This is not the first case of death in menstrual hut. The exact data of death of women in Chhau Goth (menstrual huts) are not available. But dozens of women die every year as a result of snake bite, animal attack, suffocation and other reasons. Two young women have died in far-western district of Achham in the last November.
As an advocate working to smash taboos and stigma surrounding menstruation in Nepal, I have found that the practice of isolating women during their period exists across the country in differing forms.
In some regions of the country, the tradition is deeply rooted and menstruating women are not allowed to stay inside homes. In other places, women can stay in home but are forbidden from entering into kitchen and worship room. They are barred from touching male members of the family or neighbors, goods and fruit and vegetables. Women are treated as untouchable.

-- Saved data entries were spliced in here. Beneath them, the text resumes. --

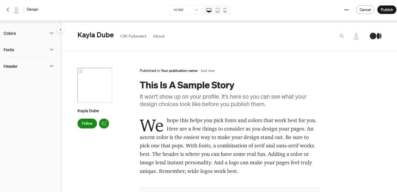The image size is (397, 192).
Task: Collapse the design sidebar panel
Action: pyautogui.click(x=60, y=29)
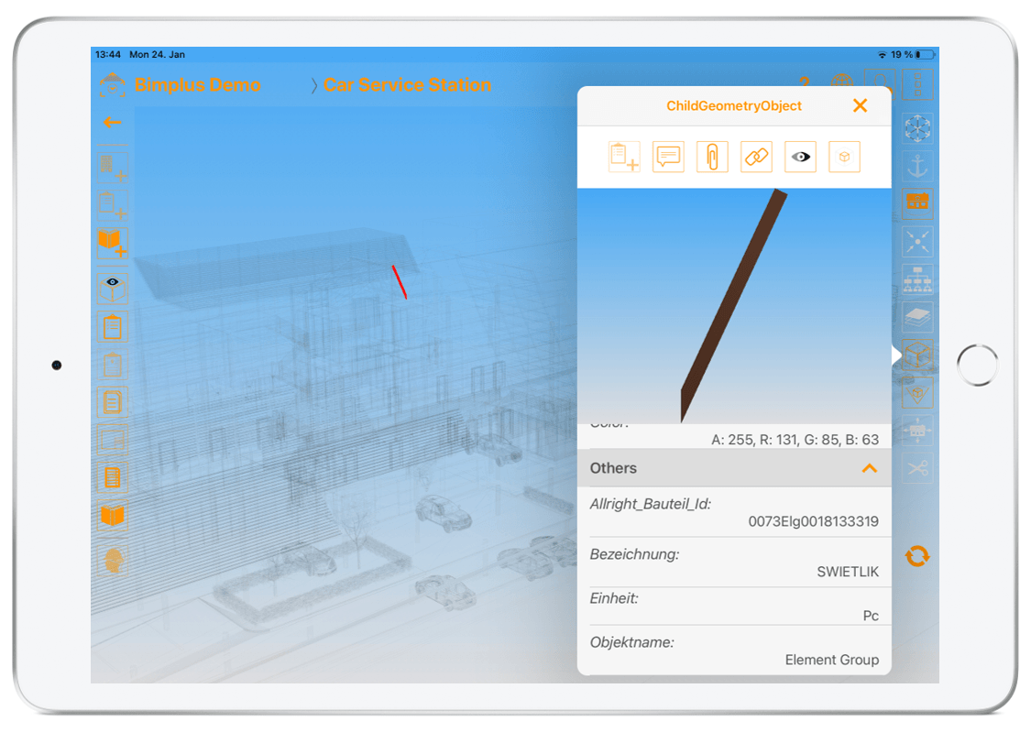Open the layers stack icon
Viewport: 1031px width, 732px height.
pyautogui.click(x=917, y=316)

Although Chhaupadi, the extreme form of seclusion during menstruation, was outlawed by Nepal’s Supreme Court in 2005, it is still in practice in the western parts of the country.In many cases, I have found that law enforcement agencies and local administration treat taboos and stigma surrounding menstruation as a private family issue. But it is not. It is a legal issue.
It is high time that the government, civil society members, political leaders and other stakeholders in the society should work together to bring this practice to an end. It should be ensured that women are free to lead a life of dignity at the time of period.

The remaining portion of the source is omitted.